> **EXERCISE GOAL**
From the first line to the last, reproduce the records below exactly, omitting any picture.

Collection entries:
-- Opening Marker --

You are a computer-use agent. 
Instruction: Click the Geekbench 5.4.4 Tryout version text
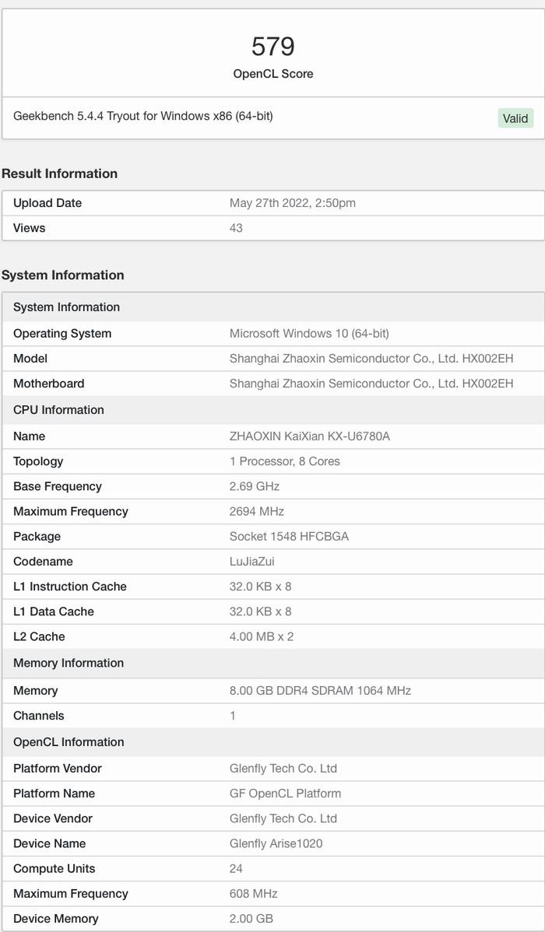tap(143, 117)
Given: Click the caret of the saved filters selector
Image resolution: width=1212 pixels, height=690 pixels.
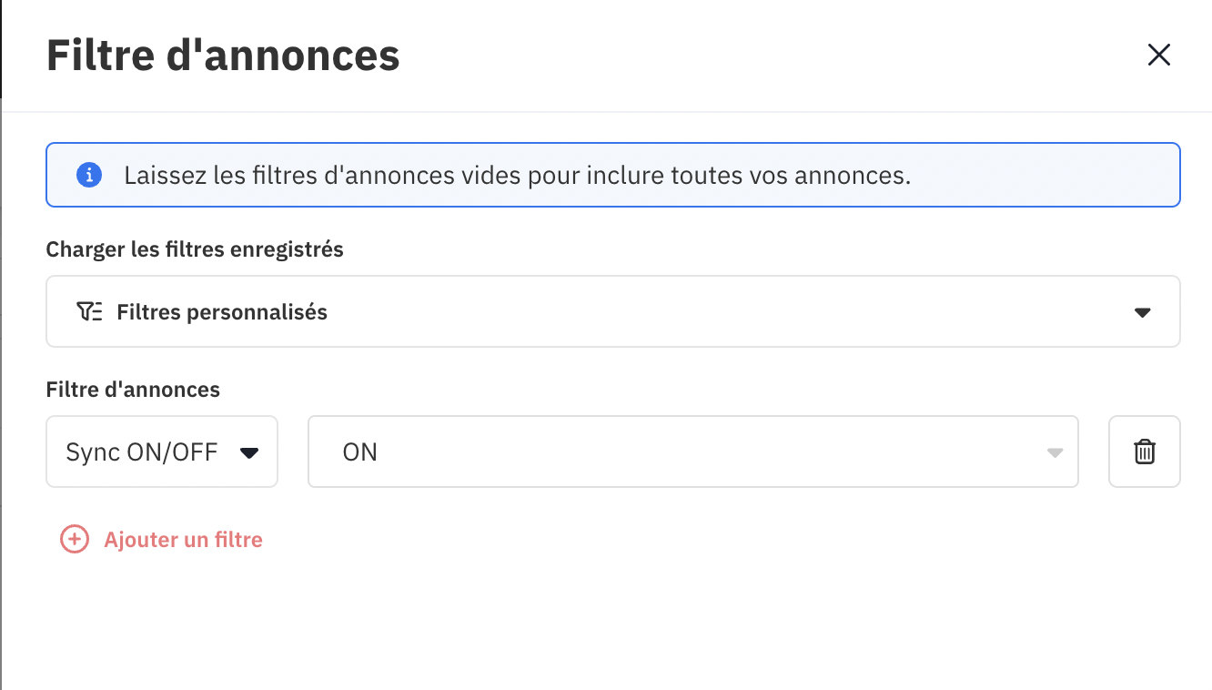Looking at the screenshot, I should point(1143,312).
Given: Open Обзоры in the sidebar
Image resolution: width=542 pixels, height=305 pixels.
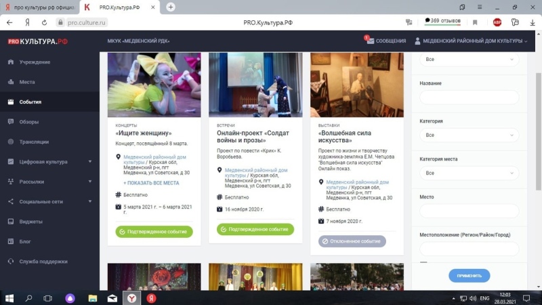Looking at the screenshot, I should coord(29,122).
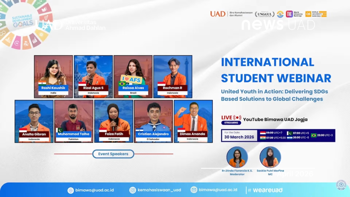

-- Closing Marker --

> **SOLVED EXERCISE**
You are a computer-use agent. 
Instruction: Click the Geekbench 5.4.4 Tryout version text
tap(143, 117)
Given: Click the caret of the saved filters selector
Image resolution: width=1212 pixels, height=690 pixels.
Looking at the screenshot, I should point(1143,312).
Given: Open Обзоры in the sidebar
Image resolution: width=542 pixels, height=305 pixels.
Looking at the screenshot, I should coord(29,122).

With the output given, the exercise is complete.